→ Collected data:
*** Begin section ***
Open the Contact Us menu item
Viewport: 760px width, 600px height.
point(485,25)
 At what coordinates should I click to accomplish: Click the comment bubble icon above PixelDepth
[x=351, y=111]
*** End section ***
→ Your instructions:
Quote the data in full, keeping each word unchanged.

→ Response for this exercise:
Open the Contact Us menu item
Viewport: 760px width, 600px height.
point(485,25)
 At what coordinates should I click to accomplish: Click the comment bubble icon above PixelDepth
[x=351, y=111]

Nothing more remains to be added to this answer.